Фомин кивнул на доклад Степана Петровича и спросил:
– Пять? Почему шестой не стрелял?
– Так Сашку-то конь копытом в лоб стукнул, Александр Степанович. Тот и рухнул. Я уж думал – все, амба. А он только рассердился крепко. Вскочил, ружье откинул, треуголку тоже в сторону, рожа кровью залита, а сам догонять и в куча-мала с размаху бросился. Маленький, рыжий, а смотри-ка – злой!

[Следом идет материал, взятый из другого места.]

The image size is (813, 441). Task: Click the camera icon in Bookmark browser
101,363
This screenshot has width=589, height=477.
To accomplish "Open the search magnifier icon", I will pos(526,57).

– Кхм. Ясно. Капрал Иванов! Бери с собой Жорика и Ерему. Пойдем доставлять трофей начальству. Сашка, тебя не возьмем, уж не обессудь, видок у тебя, кхм, не самый нарядный.
* * *
А дальше… Я поморщился от воспоминаний.
Доставили вчетвером француза обратно к нашей полянке, где майор Небогатов и выводок офицериков продолжали гонять нашу роту. Подход Фомина, доклад:
– Во время патрулирования рижского тракта был задержан соглядатай. При попытке остановить оказал сопротивление и попытался сбежать. Силами капральства задержан. При опросе назвал себя шевалье д’Арс. Вот его шпага. При себе также имел бумаги со шпионским шифром и список наших военных грузов. Вот, пожалуйте, – Фомин протягивает майору шпагу француза, а я, повинуясь его жесту, достаю бумаги, найденные мной в подкладке, и большую папку, что Семен Петрович обнаружил в седельных сумках.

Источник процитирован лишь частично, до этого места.